EXERCISE GOAL
Rewrite all of the records with every "Image resolution" replaced by "Screen size", keeping everything else the same, and leave the pictures out.

EXCERPTED DATA
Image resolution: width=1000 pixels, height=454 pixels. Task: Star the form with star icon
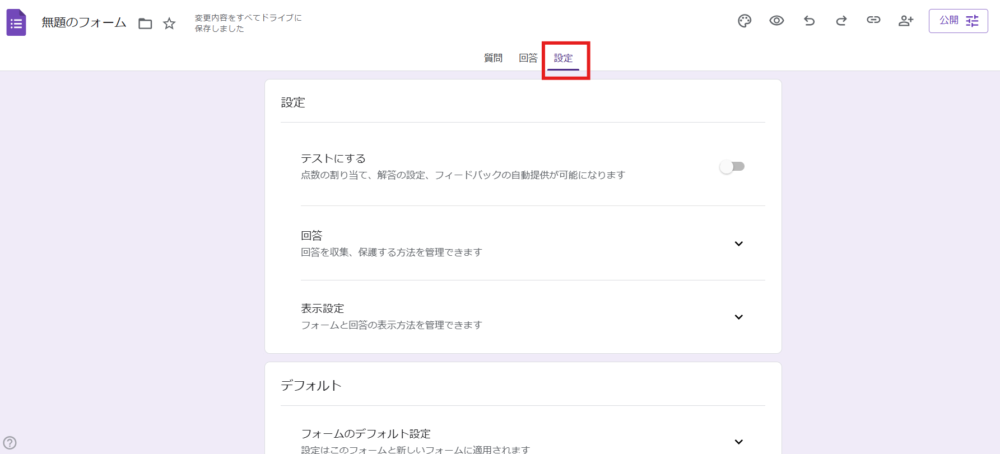coord(169,23)
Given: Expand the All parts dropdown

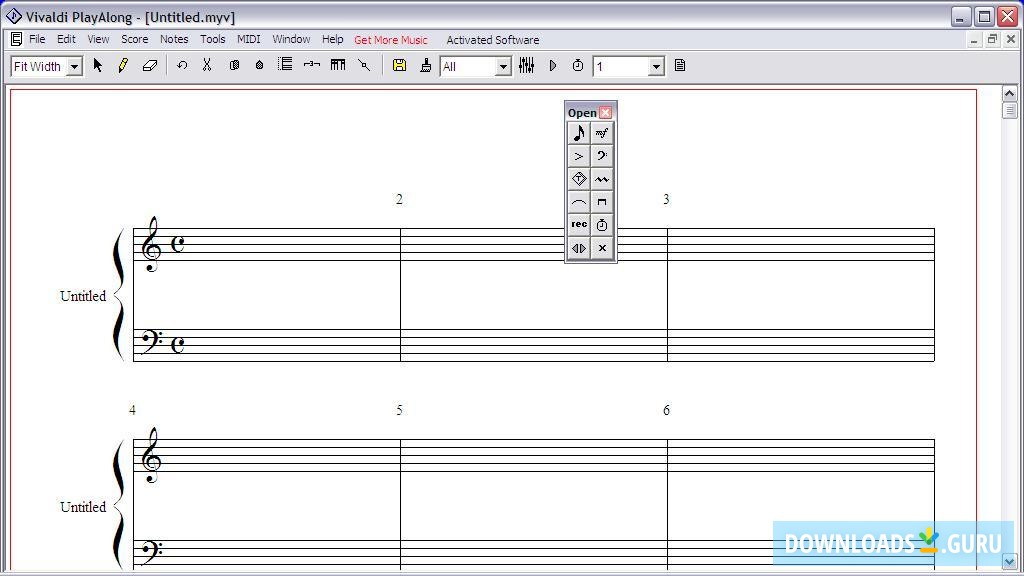Looking at the screenshot, I should (504, 66).
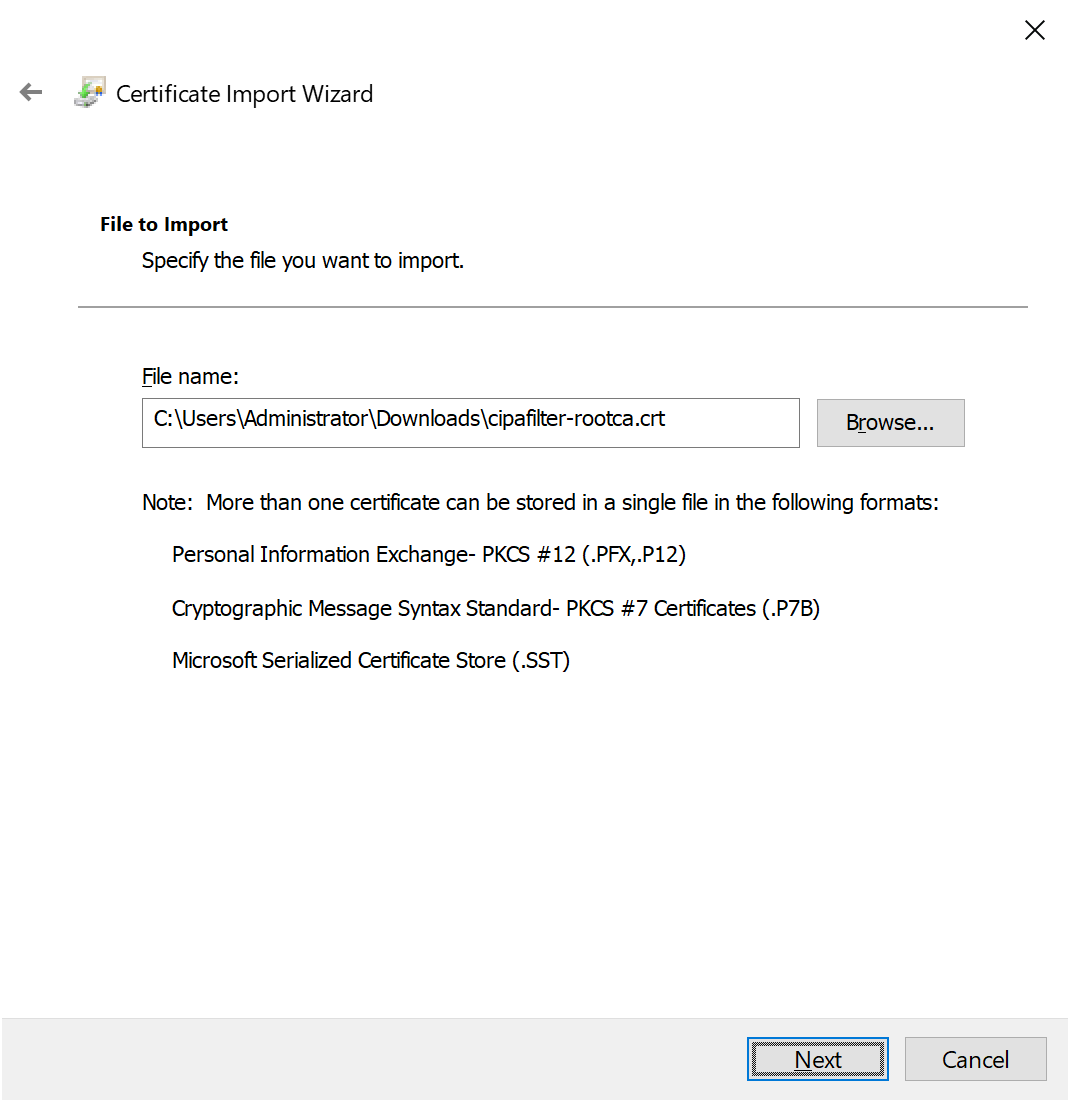Open the Browse file picker
This screenshot has width=1070, height=1102.
click(889, 422)
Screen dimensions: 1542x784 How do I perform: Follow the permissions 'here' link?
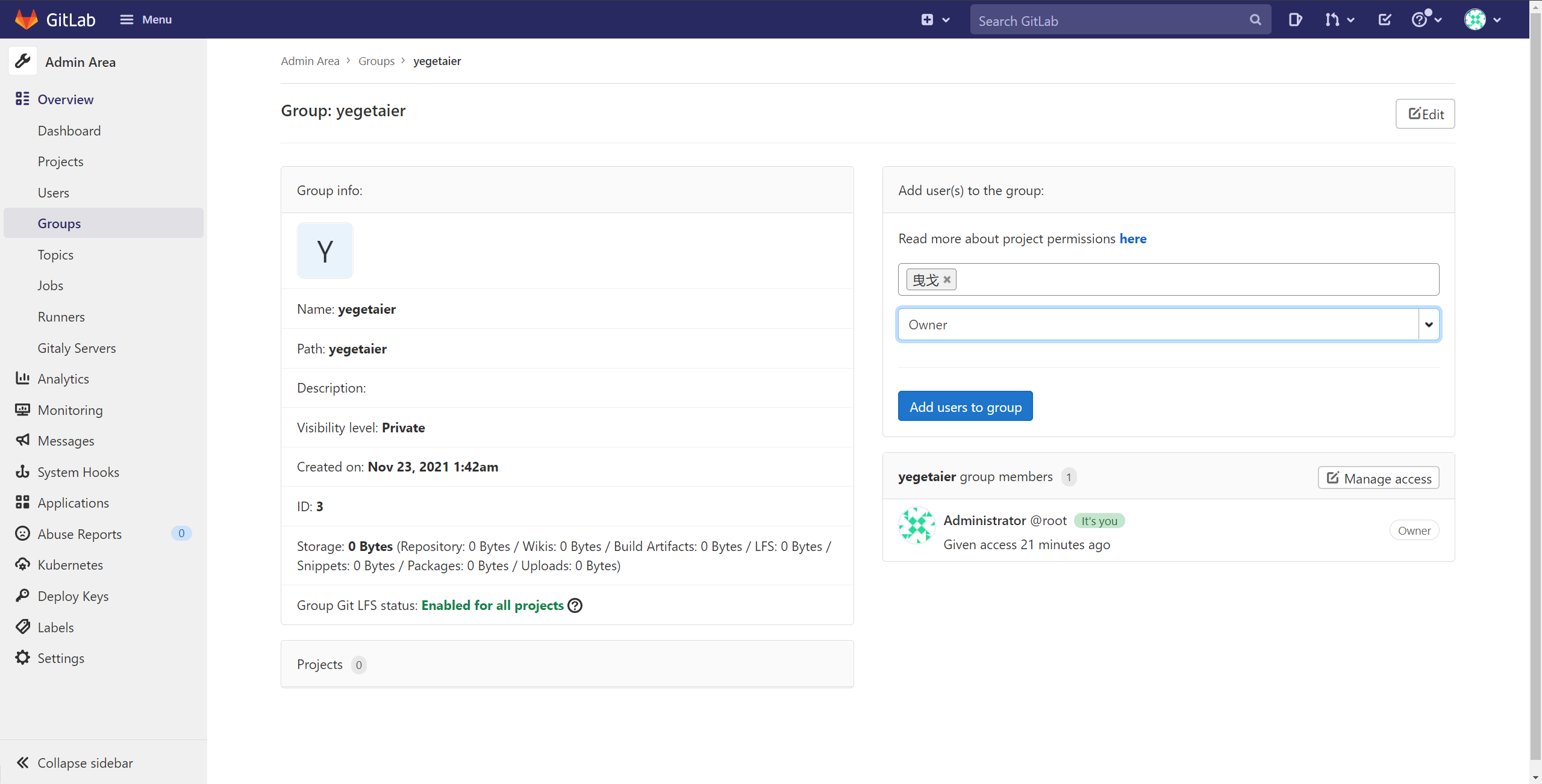tap(1132, 238)
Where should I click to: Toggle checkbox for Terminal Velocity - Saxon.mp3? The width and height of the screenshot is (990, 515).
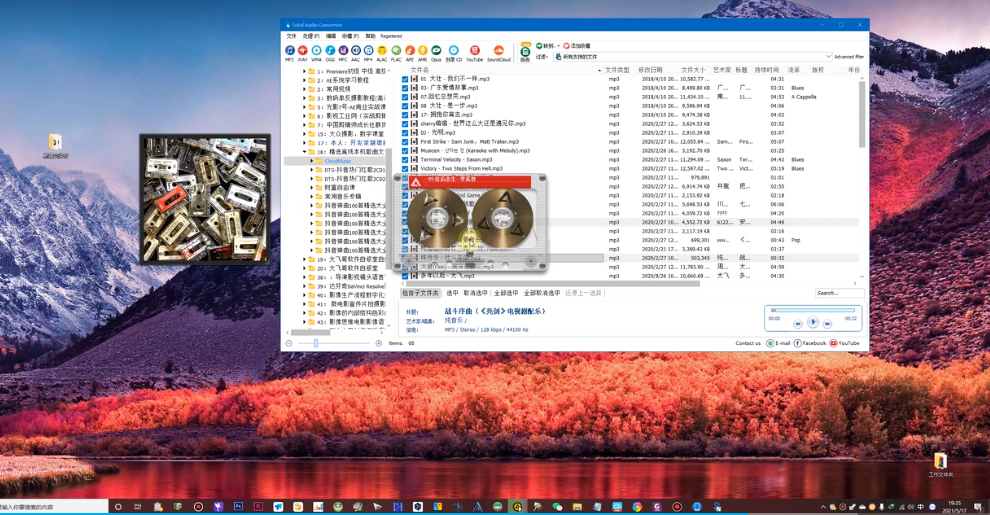tap(405, 160)
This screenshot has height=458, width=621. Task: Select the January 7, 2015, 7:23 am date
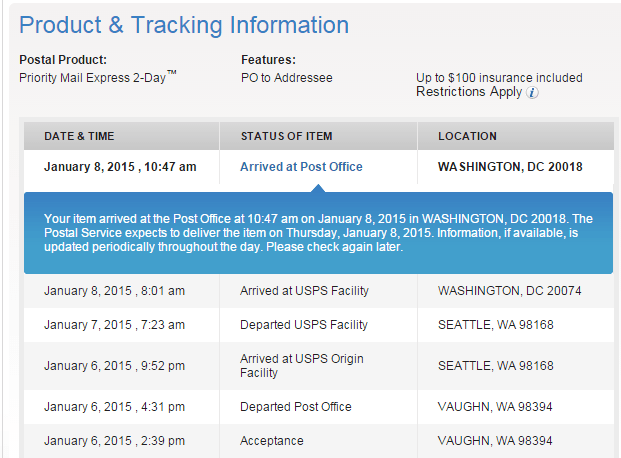pyautogui.click(x=114, y=325)
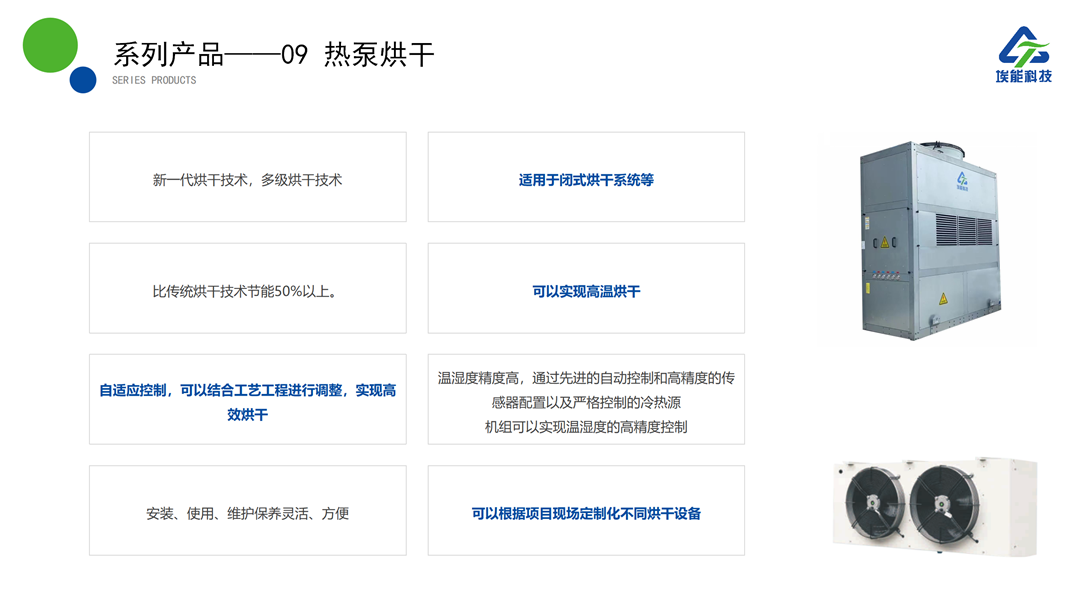Click the yellow warning label on dryer's lower right panel
This screenshot has width=1080, height=608.
(x=941, y=298)
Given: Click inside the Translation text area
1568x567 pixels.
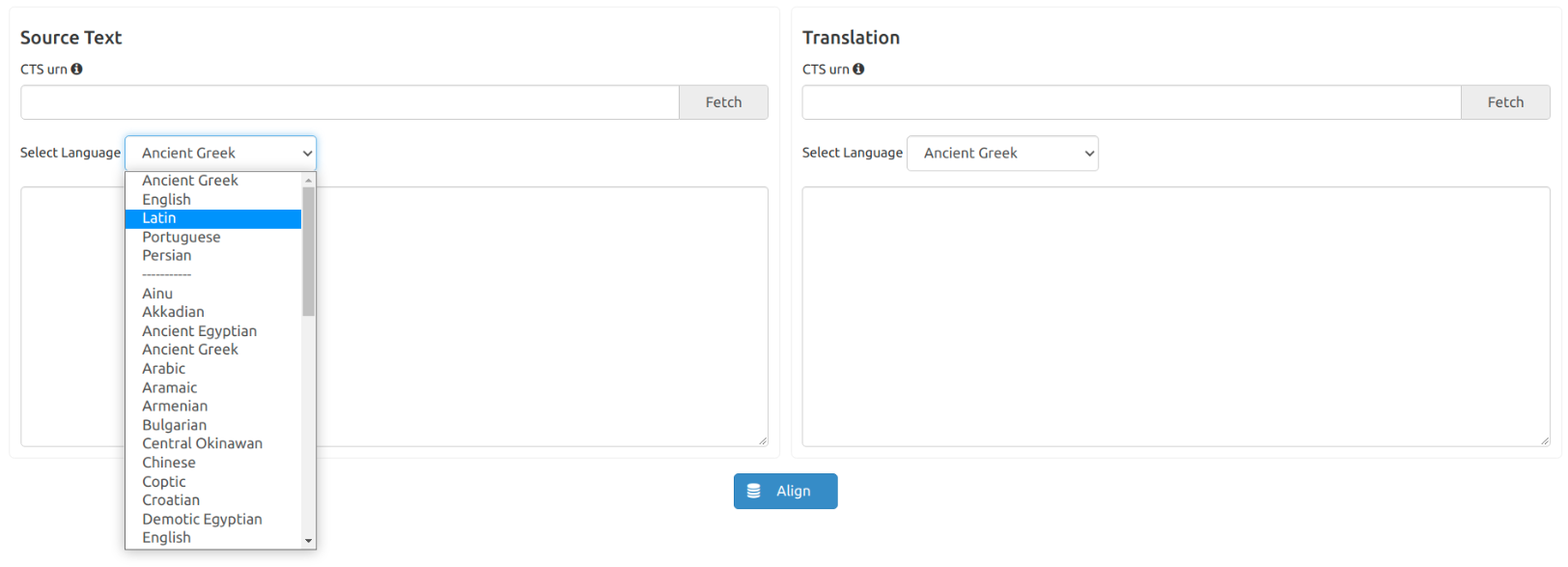Looking at the screenshot, I should [1175, 317].
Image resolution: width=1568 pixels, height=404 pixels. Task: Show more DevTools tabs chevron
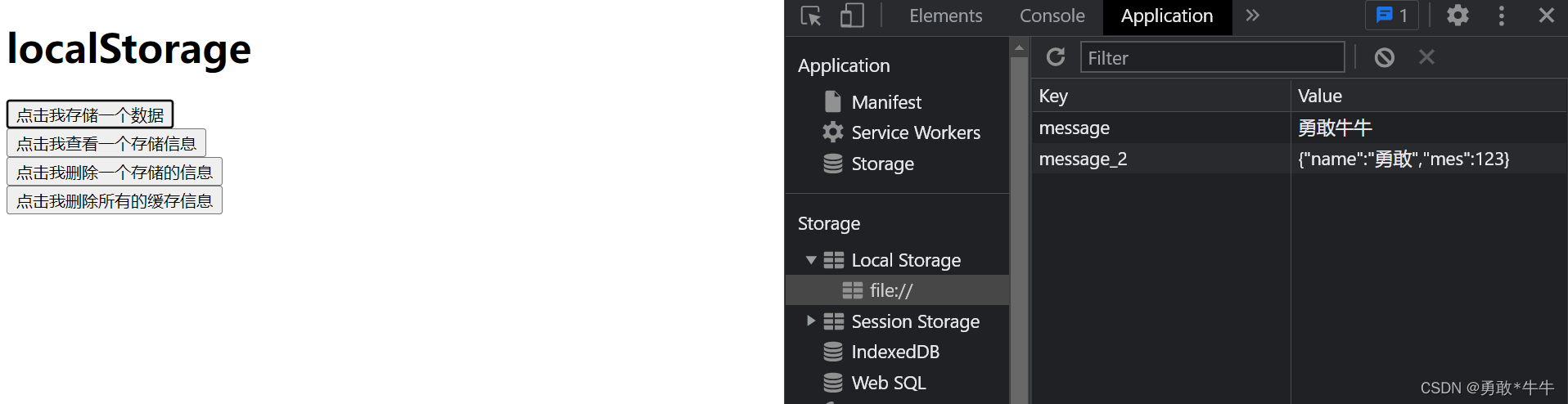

FINAL ANSWER
Screen size: width=1000 pixels, height=454 pixels. Task: Star the form with star icon
coord(169,23)
Given: Expand the All parts dropdown

Looking at the screenshot, I should (504, 66).
Open the Browse file picker
This screenshot has width=1070, height=1102.
click(889, 422)
Screen dimensions: 1542x784 How do I perform: Follow the permissions 'here' link?
tap(1132, 238)
Where should I click to: Toggle checkbox for Terminal Velocity - Saxon.mp3? The width and height of the screenshot is (990, 515).
tap(405, 160)
This screenshot has height=458, width=621. Task: Select the January 7, 2015, 7:23 am date
pyautogui.click(x=114, y=325)
Click the yellow warning label on dryer's lower right panel
This screenshot has width=1080, height=608.
(x=941, y=298)
Given: Click inside the Translation text area
1568x567 pixels.
Looking at the screenshot, I should [1175, 317].
Screen size: width=1568 pixels, height=404 pixels. Task: Show more DevTools tabs chevron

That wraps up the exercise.